Complex: relationship between cause and effect can only be perceived in retrospect
Chaotic: there is no relationship between cause and effect at systems level
I think we could probably learn a lot from an institution that specialises in (and plans for) working in chaotic environments – the military. How do you combine the planning necessary to make sure troops are equipped, both physically and mentally, for combat, with the improvisation and agility required in combat?
Another (pretty obvious) part of the ‘horses for courses’ approach is that lever people have much more success explaining past changes than future ones (various aphorists are credited with saying ‘I never make predictions, especially about the future’). But we (NGOs, activists, anyone interested in change) live and work at the place where the (largely) unknowable, emergent future and the (on a good day) analysable past collide, namely the present. Shades of TS Eliot and Four Quartets.

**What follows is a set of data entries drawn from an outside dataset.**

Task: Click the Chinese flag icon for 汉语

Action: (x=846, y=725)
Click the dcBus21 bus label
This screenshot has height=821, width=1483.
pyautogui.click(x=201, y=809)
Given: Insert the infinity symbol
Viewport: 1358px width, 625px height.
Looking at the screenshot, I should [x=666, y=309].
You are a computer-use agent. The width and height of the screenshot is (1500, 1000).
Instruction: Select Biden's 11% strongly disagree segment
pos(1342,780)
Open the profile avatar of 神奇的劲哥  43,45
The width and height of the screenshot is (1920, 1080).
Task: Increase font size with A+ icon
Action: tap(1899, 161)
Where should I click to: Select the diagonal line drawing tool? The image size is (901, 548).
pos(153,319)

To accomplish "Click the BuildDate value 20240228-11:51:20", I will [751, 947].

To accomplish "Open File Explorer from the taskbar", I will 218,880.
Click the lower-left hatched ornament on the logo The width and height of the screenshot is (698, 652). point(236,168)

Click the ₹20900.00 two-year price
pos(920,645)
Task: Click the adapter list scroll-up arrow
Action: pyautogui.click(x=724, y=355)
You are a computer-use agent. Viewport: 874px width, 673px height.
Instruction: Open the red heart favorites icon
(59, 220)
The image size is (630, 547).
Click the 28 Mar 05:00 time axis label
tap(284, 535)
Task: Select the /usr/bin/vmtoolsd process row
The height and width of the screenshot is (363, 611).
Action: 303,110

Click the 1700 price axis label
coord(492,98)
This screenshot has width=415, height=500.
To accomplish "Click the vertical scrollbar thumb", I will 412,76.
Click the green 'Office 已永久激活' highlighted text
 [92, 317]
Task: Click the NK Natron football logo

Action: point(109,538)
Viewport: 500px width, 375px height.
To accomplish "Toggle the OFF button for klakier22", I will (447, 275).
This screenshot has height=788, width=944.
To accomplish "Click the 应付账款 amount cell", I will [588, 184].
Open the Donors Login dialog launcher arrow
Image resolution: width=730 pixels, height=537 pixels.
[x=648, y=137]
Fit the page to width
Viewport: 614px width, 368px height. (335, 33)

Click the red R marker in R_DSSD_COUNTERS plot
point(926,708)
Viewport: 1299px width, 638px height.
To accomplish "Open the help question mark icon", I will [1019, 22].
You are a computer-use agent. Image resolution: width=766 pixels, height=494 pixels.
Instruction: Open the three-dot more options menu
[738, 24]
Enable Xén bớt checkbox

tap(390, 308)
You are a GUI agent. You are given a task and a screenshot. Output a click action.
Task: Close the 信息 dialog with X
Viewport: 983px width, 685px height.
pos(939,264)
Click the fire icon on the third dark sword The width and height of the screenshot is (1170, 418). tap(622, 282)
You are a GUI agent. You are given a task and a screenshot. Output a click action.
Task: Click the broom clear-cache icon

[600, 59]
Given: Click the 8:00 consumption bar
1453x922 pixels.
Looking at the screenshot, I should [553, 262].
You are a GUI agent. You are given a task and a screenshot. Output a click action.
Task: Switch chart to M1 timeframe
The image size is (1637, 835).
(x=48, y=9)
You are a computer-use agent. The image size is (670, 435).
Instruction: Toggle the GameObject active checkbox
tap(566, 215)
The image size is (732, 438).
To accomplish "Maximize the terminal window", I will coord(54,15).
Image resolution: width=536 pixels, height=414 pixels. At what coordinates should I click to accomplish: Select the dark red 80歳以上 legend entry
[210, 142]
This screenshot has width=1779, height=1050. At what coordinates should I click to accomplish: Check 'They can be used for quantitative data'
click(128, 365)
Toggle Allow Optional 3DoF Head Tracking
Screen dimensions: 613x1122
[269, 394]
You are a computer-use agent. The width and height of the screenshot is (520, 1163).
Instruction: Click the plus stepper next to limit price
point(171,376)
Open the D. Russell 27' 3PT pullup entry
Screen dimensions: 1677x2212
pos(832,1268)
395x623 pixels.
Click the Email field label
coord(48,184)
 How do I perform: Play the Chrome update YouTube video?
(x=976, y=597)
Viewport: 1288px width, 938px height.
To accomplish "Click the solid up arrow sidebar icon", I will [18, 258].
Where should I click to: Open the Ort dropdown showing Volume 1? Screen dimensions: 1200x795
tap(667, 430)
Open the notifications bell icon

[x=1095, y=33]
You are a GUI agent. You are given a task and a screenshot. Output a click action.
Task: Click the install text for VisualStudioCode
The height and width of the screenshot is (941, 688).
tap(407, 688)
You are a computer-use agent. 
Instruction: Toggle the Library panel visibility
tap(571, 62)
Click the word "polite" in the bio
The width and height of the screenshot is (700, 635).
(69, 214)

The question is, can thinking more analytically about change help us operate more effectively in the present – Eliot’s ‘still point of the turning world’? I think it can – one example: with better understanding of both envelopes and levers, we should be able to spot opportunities for advocacy much quicker. Change is rarely a single moment, but a process, spread over months and years – the Egyptian and Tunisian upheavals are far from over. Often the earlier you get involved, the more impact you can have. How have organizations been using their change models to develop advocacy priorities, partnerships etc in such countries, or have they merely been trying to work out if there is a humanitarian emergency requiring a relief effort? Indeed, could better change models help development people become as agile and decisive in their response to events as their humanitarian colleagues, showing the same dynamism in responding to advocacy opportunities as we currently do to humanitarian threats?
Which brings me to my final rumination. It’s notable how quickly these discussions revert to what are essentially management and recruitment issues. How do we equip existing advisers on livelihoods, healthcare, disaster relief etc, who may see themselves primarily as technical specialists, to think systematically about change? And that may mean thinking about who we recruit in the first place – working on the cusp between levers and envelopes, spotting opportunities quickly, being entrepreneurial, coping with uncertainty may all require a very different kind of person than simply grinding through the Plan (back to Myers Briggs again).
All comments and suggestions welcome – I’m trying to sort out my work programme on this, and need all the help I can get.